No, for those of us who wish to peek beneath the curtains, the obvious will plainly never do.

You have put me in mind (ancient pedant that I am) of the search for poetry and truth that leads the poet Keats into the austere sanctuary of the Shade of Memory in The Fall of Hyperion; and she provides instruction and consolation; and he responds thus:


...As near as an immortal's sphered words
Could to a mother's soften, were these last:
And yet I had a terror of her robes,
And chiefly of the veils, that from her brow
Hung pale, and curtain'd her in mysteries
That made my heart too small to hold its blood.
This saw that Goddess, and with sacred hand
Parted the veils. Then saw I a wan face,
Not pin'd by human sorrows, but bright blanch'd
By an immortal sickness which kills not;
It works a constant change, which happy death
Can put no end to; deathwards progressing
To no death was that visage; it had pass'd
The lily and the snow; and beyond these
I must not think now, though I saw that face
But for her eyes I should have fled away.
They held me back, with a benignant light
Soft mitigated by divinest lids
Half closed, and visionless entire they seem'd
Of all external things; they saw me not,
But in blank splendour beam'd like the mild moon,
Who comforts those she sees not, who knows not
What eyes are upward cast.

SarahA said...

This is Keats?
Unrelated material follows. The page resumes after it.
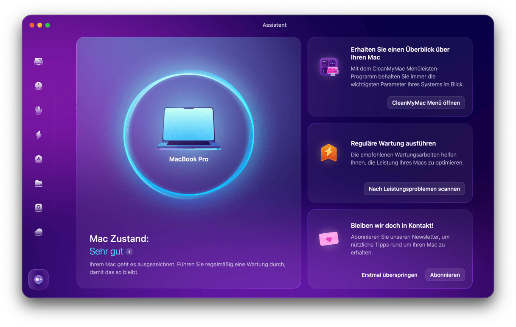Select the Files folder icon in sidebar
Image resolution: width=516 pixels, height=327 pixels.
[x=39, y=183]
I do not read enough of the 'old guys' Such beauty in their words/in his words. Thank you for sharing such.

Smita Tewari said...

You write so effortlessly. The pix are lovely- remind me of Renoir!

TC said...

Thank you Smita. The effort is ever to disguise the toil... (sigh!!).

(The girl in the poem is working so hard at being herself, to be fair I thought the poet owed her just that corresponding bit of labour.)